Underwater robots to search for washed away Dwarka city

New Delhi - The devotees, some among them historians, believe that after Krishna's death a great flood washed away the city.



By C P Surendran

Published: Sun 2 Jul 2017, 10:00 PM

Last updated: Mon 3 Jul 2017, 12:53 AM

 In India there is no telling when myth turns history.
The Hindus who believe in deity Krishna, have no doubt that the deity, with his tribe of Yadavs, travelled from Mathura in north India to build a new kingdom of gold in Dwarka at the western tip of the Saurashtra peninsula in Gujarat.
The devotees, some among them historians, believe that after Krishna's death a great flood washed away the city. The date of the event is not clear. But there seems to be some consensus that it could be 1500 BC. To find the truth of the city, the government is pressing into service underwater robots.
The modern version of Dwarka is at the opening of the Gomti River on the Arabian Sea.
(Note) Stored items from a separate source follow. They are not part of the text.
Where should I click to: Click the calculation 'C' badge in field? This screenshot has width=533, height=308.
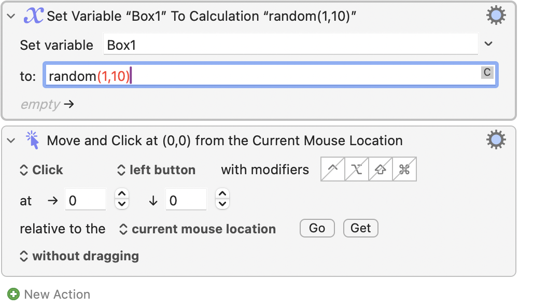(x=486, y=73)
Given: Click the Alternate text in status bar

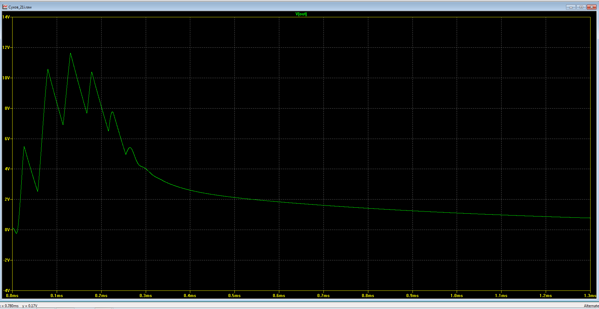Looking at the screenshot, I should (591, 306).
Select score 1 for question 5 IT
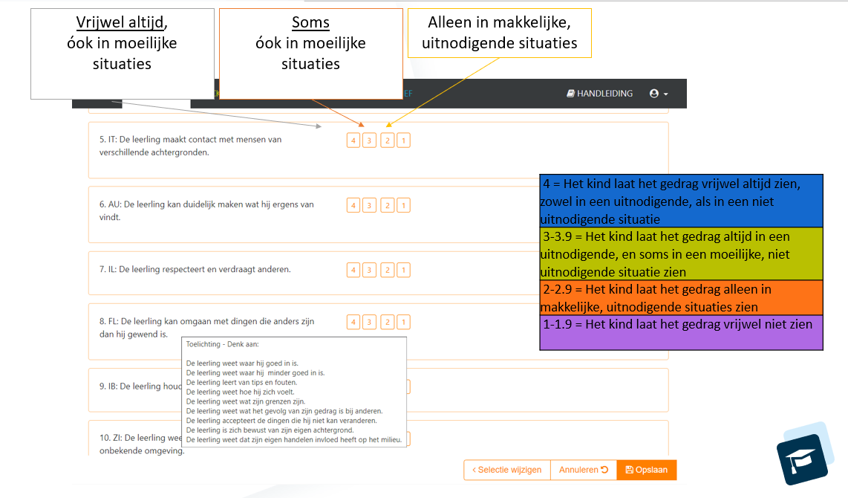 coord(403,140)
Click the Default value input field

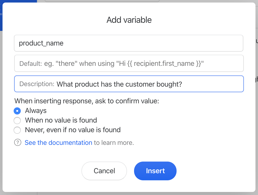(129, 63)
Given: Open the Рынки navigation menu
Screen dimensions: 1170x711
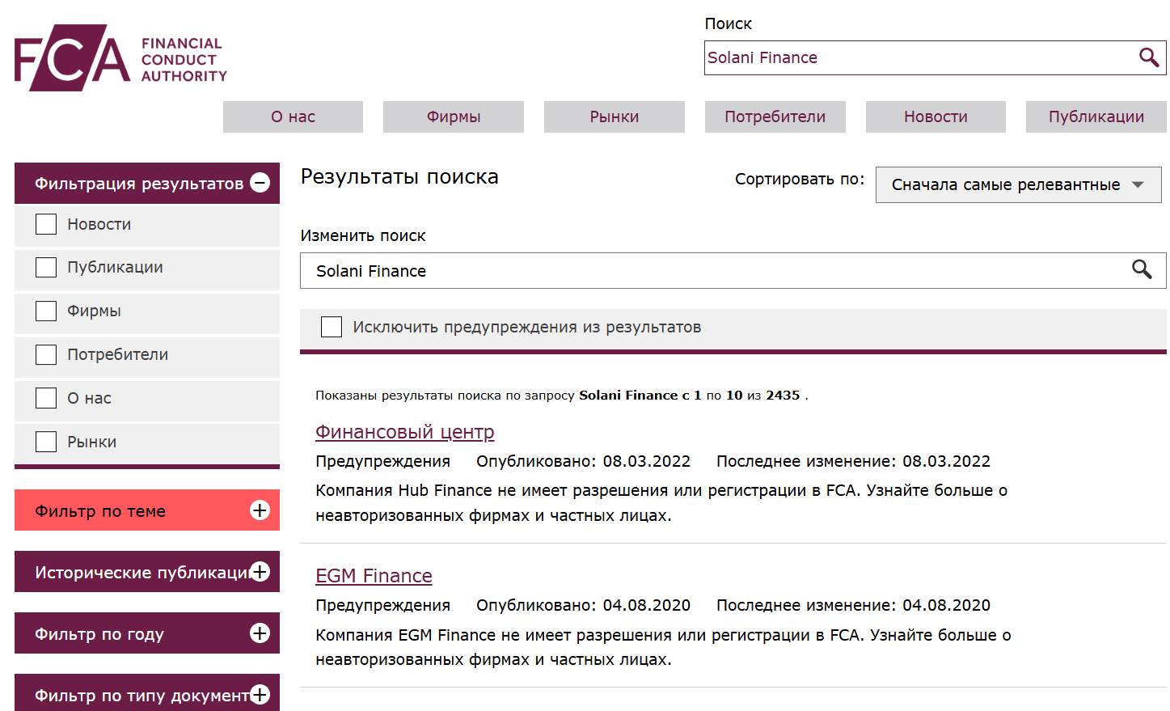Looking at the screenshot, I should (614, 116).
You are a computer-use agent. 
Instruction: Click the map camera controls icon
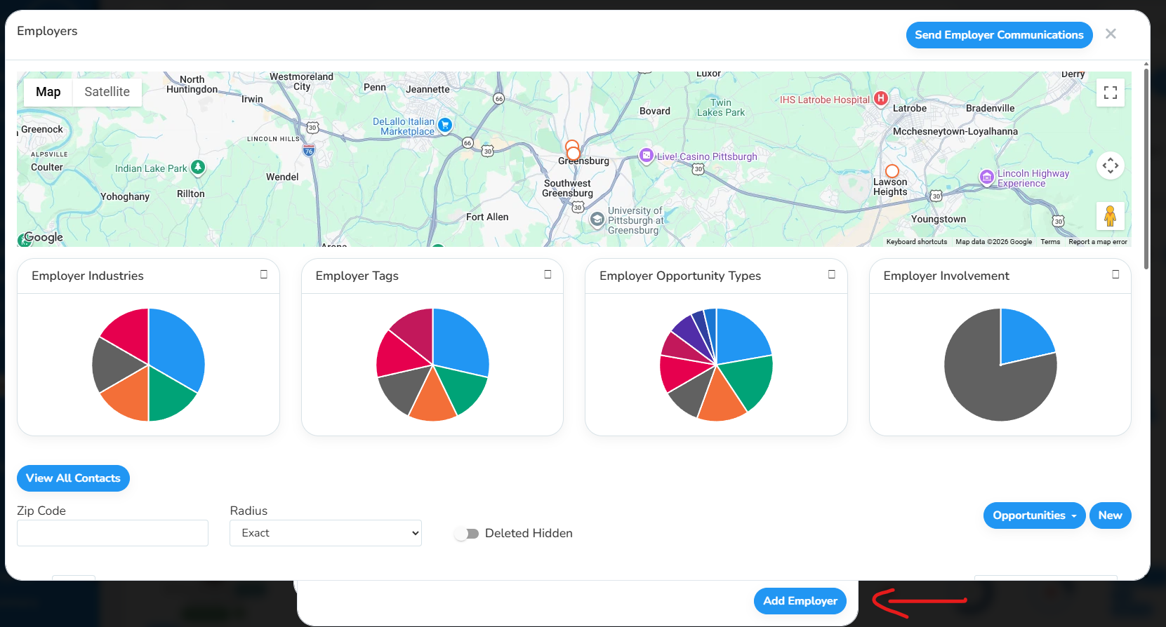click(x=1110, y=166)
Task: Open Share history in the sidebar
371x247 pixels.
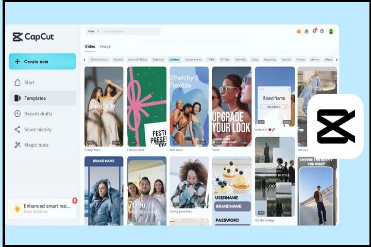Action: click(38, 130)
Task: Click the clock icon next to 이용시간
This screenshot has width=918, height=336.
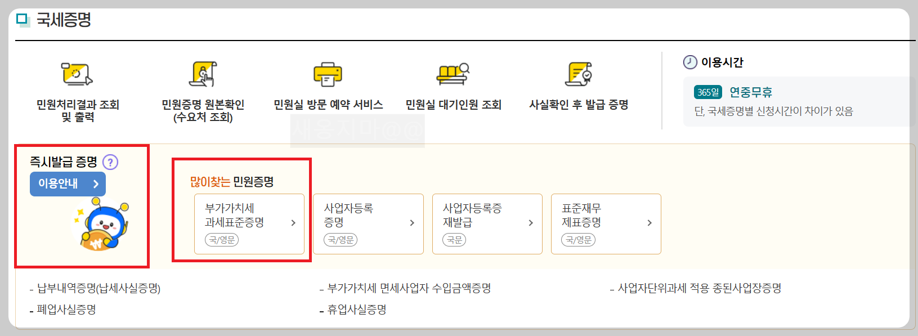Action: tap(690, 63)
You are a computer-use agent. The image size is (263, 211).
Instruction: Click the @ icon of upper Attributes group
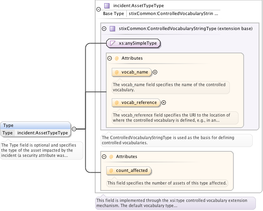click(116, 58)
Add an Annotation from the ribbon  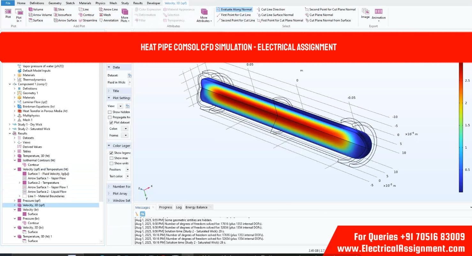(101, 20)
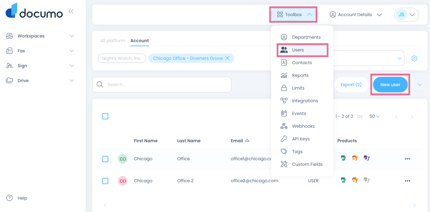Image resolution: width=430 pixels, height=212 pixels.
Task: Open Webhooks from the Toolbox menu
Action: coord(303,126)
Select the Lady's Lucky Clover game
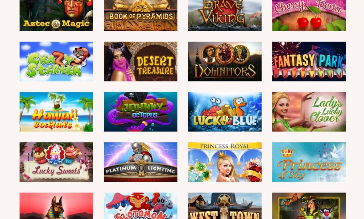Screen dimensions: 364x219 click(x=309, y=112)
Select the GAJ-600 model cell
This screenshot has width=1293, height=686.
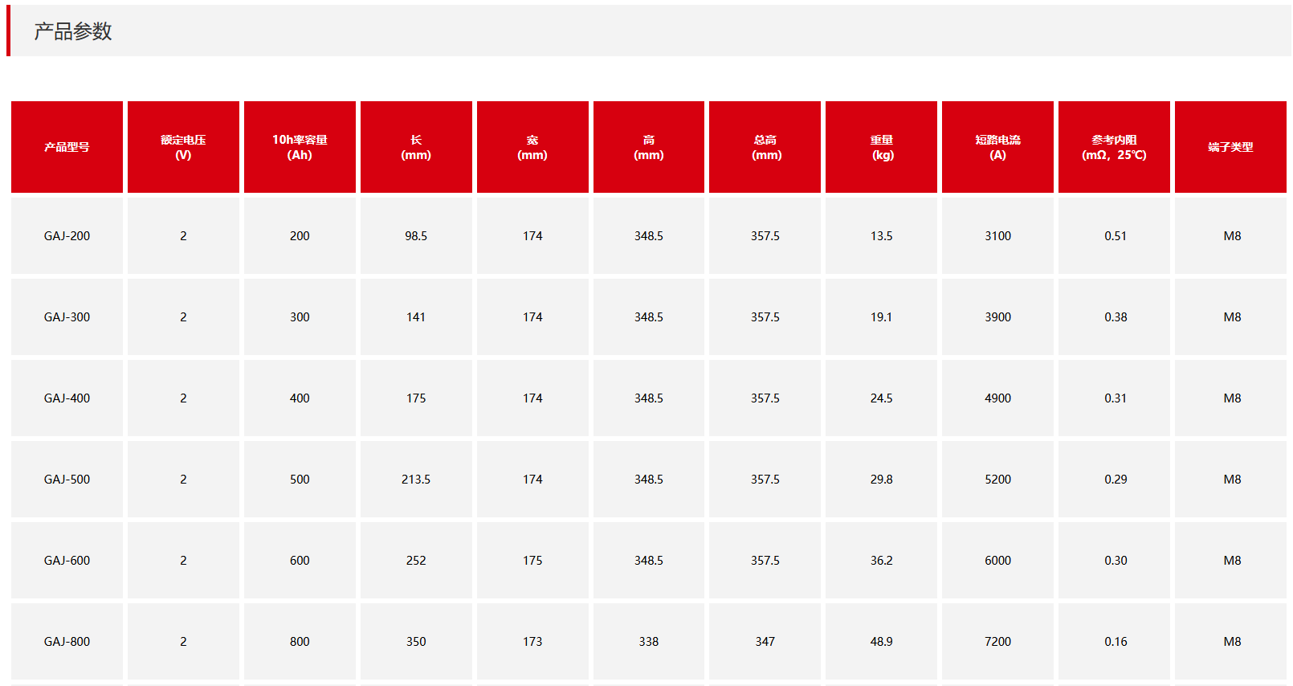click(67, 561)
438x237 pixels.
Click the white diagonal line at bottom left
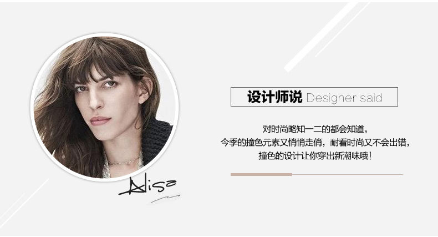coord(24,203)
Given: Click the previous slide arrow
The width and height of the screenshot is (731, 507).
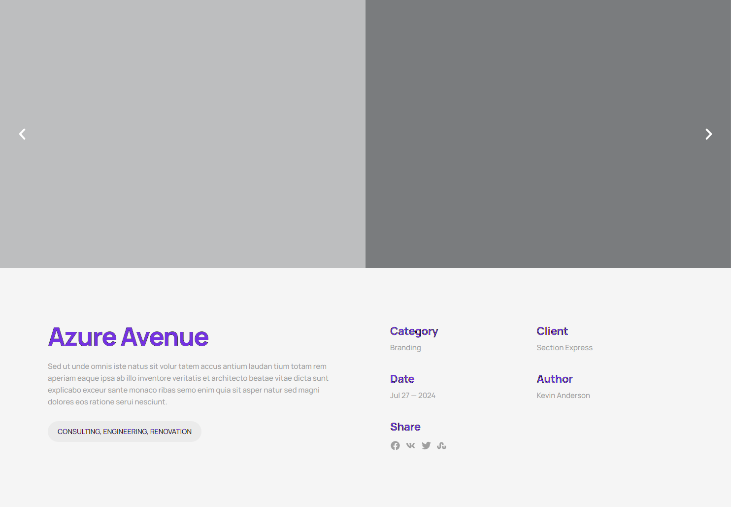Looking at the screenshot, I should (x=22, y=134).
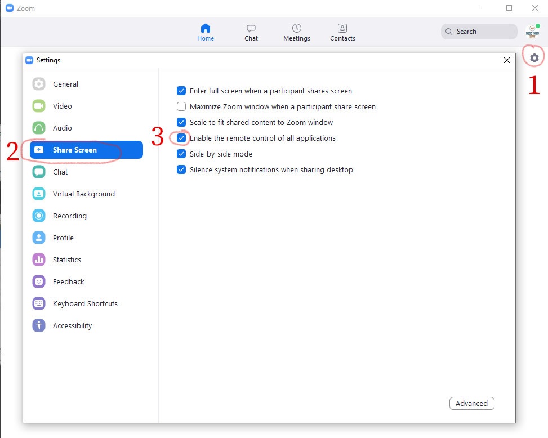This screenshot has height=438, width=548.
Task: Close the Settings dialog
Action: tap(506, 60)
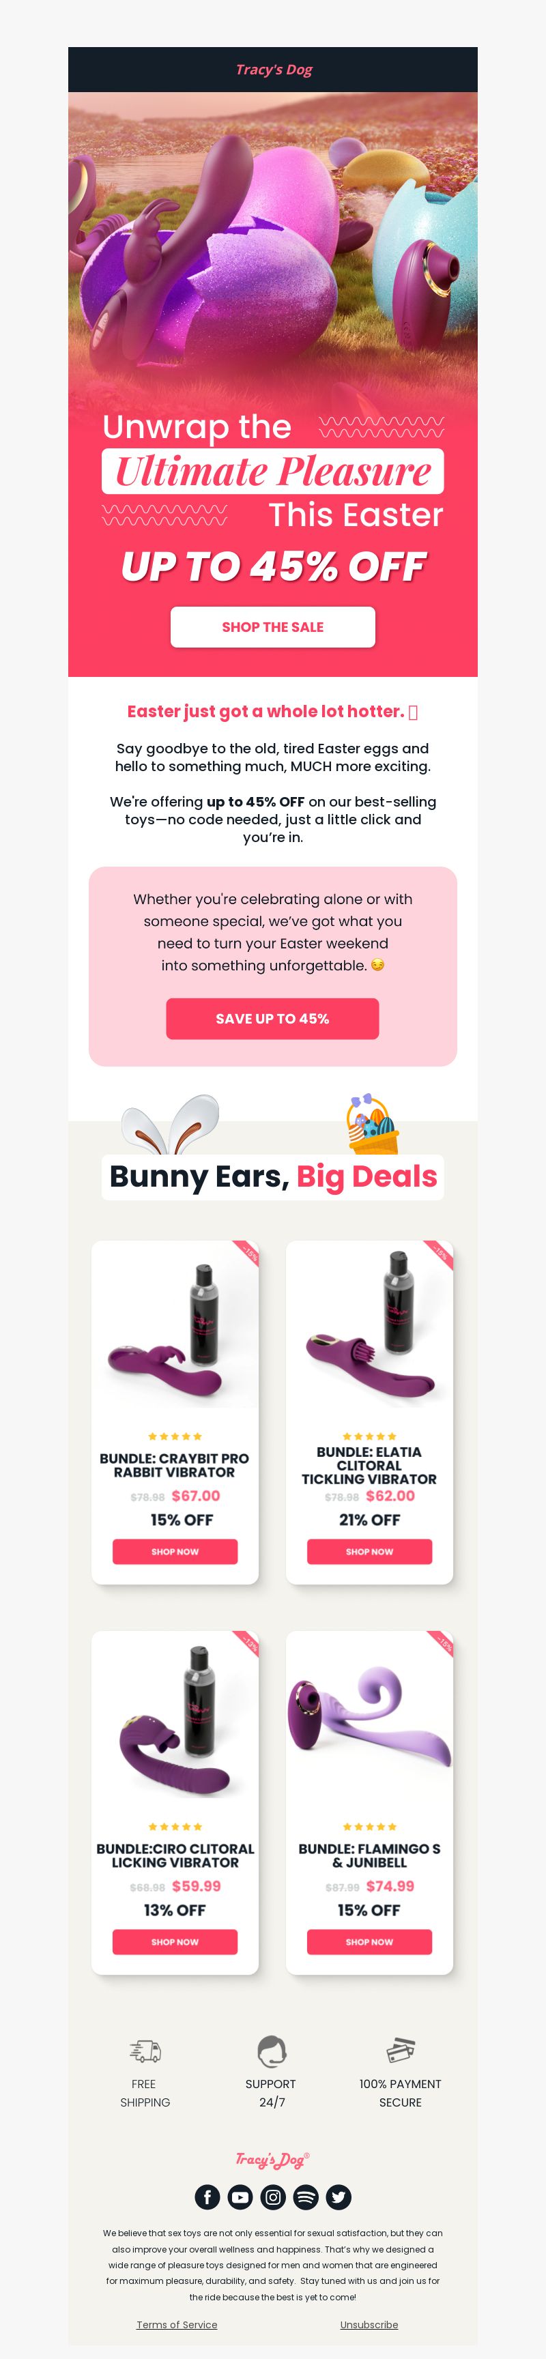Click the SAVE UP TO 45% button
Screen dimensions: 546x2359
point(272,1018)
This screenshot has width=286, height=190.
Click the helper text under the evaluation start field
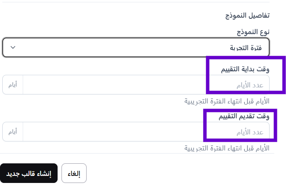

The famous Dwarkadheesh temple is located there. Every year during Janmashtami (the birth anniversary of Krishna), thousands of devotees from all over the world converge on the city.
The Department of Science and Technology is actively considering to entrust the mission to robotic vehicles that will go down into the sea near Dwarka to look for the fabled city and collect information.
The programme would involve organisations such as the National Institute of Ocean Technology, Chennai, and the National Institute of Oceanography (NIO), Goa. The Chennai institute has already built robotic vehicles that can withstand the massive pressure of 5,000 metres deep underwater, and function. The NIO too has previous experience in marine archaeology.
Excavations at Dwarka have been going on for some time now. Nearly a decade ago, the underwater archaeology wing of the Archaeological Survey of India discovered copper coins and fragments of granite structures. Dwarka clearly was once a port city, and finds mention in ancient Greek texts.
In the process of the hope for discovery, the government also expects to test several technologies, such as underwater imaging, the mapping of the ocean floor with sonar waves, and dating of old stones and implements.
The first excavations at Dwarka were supervised by Deccan College, Pune, and the Department of Archaeology, the Government of Gujarat, in 1963 under the direction of H D Sankalia. Over the years, it has thrown up pottery that suggests that the city could be 3,000 years old.
The Modi government seriously believes that many things mentioned, like flying machines and versions of In Vitro Fertilisation (IVF), in ancient texts like Mahabharat and Ramayana are for real, and that the Indian civilisation was very advanced then.
The underwater robotic expedition is in keeping with that belief. In case evidence is found for the existence of Dwarka, it would be a great boost to the BJP-led government: they would have historical basis to the idea of Hindu myths and their professed faith in things ancient.
This isn't the first attempt by the government to search for evidence for mythological structures. In October, a committee of geologists, archaeologists and hydrologists said it had found evidence for the course of the dried up Saraswati, a river mentioned in the Rig Veda and in Hindu mythology.
The study was commissioned by the Water Resources ministry and led by Professor K.S. Valdiya of the Jawaharlal Nehru Centre for Advanced Scientific Research.
His report said evidence suggested that the Sarsuti-Markanda rivulets in Haryana "were  water courses of the eastern branch of a Himalayan river". It was not clear what that river was.
It is possible that once the underwater expeditions in Dwarka succeeds, the robots will have more work coming in their way.
Will they find flying machines in city of gold?
Robotic vehicles have been built by Chennai's National Institute of Ocean Technology.
New technologies, like underwater imaging, the mapping of the ocean floor with sonar waves, and dating of old stones and implements will be tested.
The government believes flying machines and versions of In Vitro Fertilisation mentioned in ancient texts are for real, and that the Indian civilisation was very advanced then.
Nearly a decade ago, the Archaeological Survey of India discovered copper coins, fragments of granite structures, and pottery which suggests that the city could be 3,000 years old.